На кухне весело потрескивала печь, пахло душицей и мятой — перевязанные нитками пучки травы висели над окном. Манефа тёрла песком огромную сковороду, а за большим дубовым столом, поджав под себя ноги, сидела Соня. Она склонилась над какими-то лоскутками, рука с зажатой в тонких пальчиках иглой споро мелькала над рукоделием.
Свеча трепещущими сполохами озаряла лицо — сосредоточенное, усталое и очень печальное. У Владимира, замершего на пороге, защемило сердце.
— Соня, — тихо позвал он.
Она услышала — вскинула глаза, и лицо озарилось счастьем. Не стесняясь изумлённой Манефы, Соня вскочила из-за стола и бросилась ему на шею.
Владимир подхватил лёгкую фигурку, прижал к себе и закружил по кухне, натыкаясь на табуреты и лавки. Он целовал её лицо, губы, щеки, а Соня жмурилась, смеялась, подставляя лицо под поцелуи, будто под ласковые струи летнего дождя.
Наконец, он опустил её на пол.
— Поедем домой, — сказал улыбаясь. — Я так соскучился!
Соня умчалась в людскую одеваться, а Владимир, чтобы не стоять посреди кухни под хмурым, осуждающим взглядом Манефы, повернулся идти во двор, когда на поварню вошёл Парфён. Он замер на пороге, взгляд сузившихся глаз моментально сделался тяжёлым, как гранитный валун.
— Дай пройти, — бросил Владимир холодно, когда тот не пошевелился, чтобы освободить дорогу.
Парфён молчал, не делая ни единого движения. Он был лет на пять старше Владимира — здоровенный мужик, почти одного с графом роста, под рубахой перекатывались литые мускулы.
— С дороги, холоп! — Владимир шагнул прямо на него. Парфён медленно, нехотя, подвинулся, и Владимир вышел, толкнув его плечом.
Соня сидела, обхватив себя за плечи. В полуночном сумраке спальни Владимир видел тонкий профиль её лица, печально склонённую голову, золотистый завиток на виске.
Едва схлынула первая радость от встречи, он заметил, что Соня бледна, лицо осунулось, на нём, казалось, остались одни глаза.
Владимир сел рядом, обнял хрупкие плечи.
— Что с тобой? — Он пристроил её голову себе на грудь. — Графиня обижает тебя?

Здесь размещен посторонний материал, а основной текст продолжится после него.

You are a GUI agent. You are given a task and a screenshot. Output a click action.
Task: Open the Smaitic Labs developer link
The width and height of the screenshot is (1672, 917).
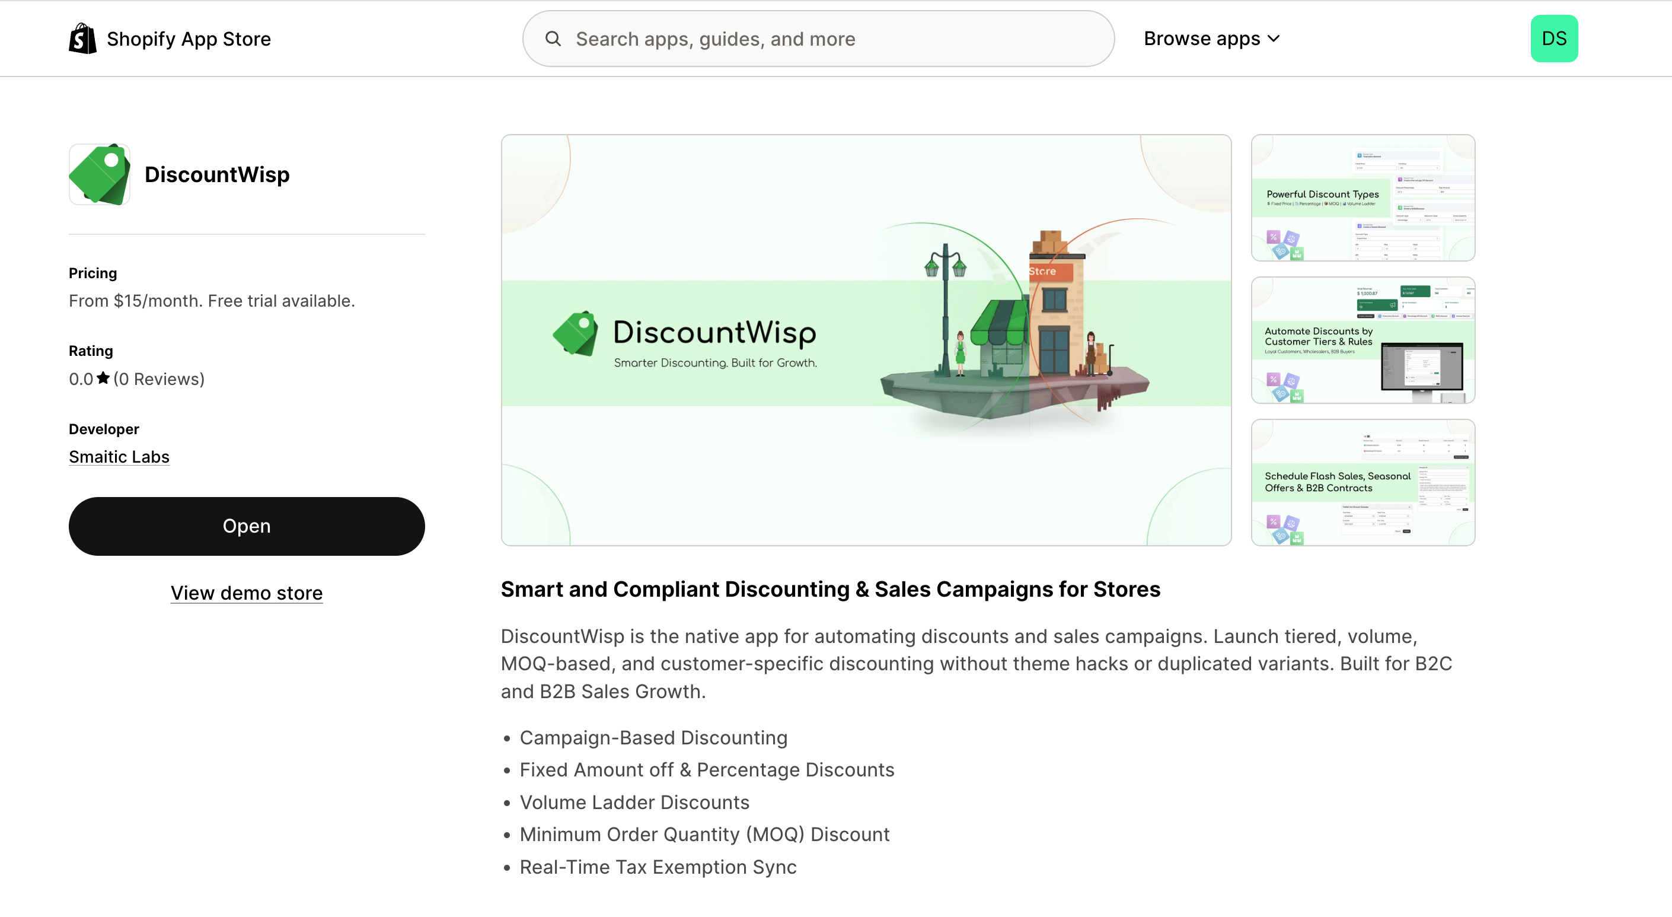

Он знал, что после побега Элен и Лизы Соне жилось несладко. Графиня Тормасова, справедливо полагая, что без Сониной помощи барышни не обошлись, даже пару раз отхлестала ту по щекам, но сечь и на скотный двор отправлять не стала.
Соня судорожно вздохнула. На Владимира она не глядела. В свете теплившейся возле икон лампады белел силуэт с рассыпавшимися по плечам волосами.
— В тягости я, барин, — чуть слышно проговорила она, помолчав. — Ребёночек у меня будет.
Сперва он даже не понял, о чём она говорит, а когда смысл сказанного дошёл, Владимир схватил её за плечи и повернул к себе. По щекам Сони катились слёзы.
— Не плачь, ну что ты?
— Барыня прогонит, когда прознаёт… И замуж отдаст. Она блуда не терпит… — И Соня заплакала навзрыд.
— Не плачь, душа моя! Успокойся! Я выкуплю тебя и дам вольную.
— На что мне вольная, Владимир Васильевич? — Она грустно улыбнулась, отирая слёзы рукавом рубашки. — Мне вы надобны, а не воля.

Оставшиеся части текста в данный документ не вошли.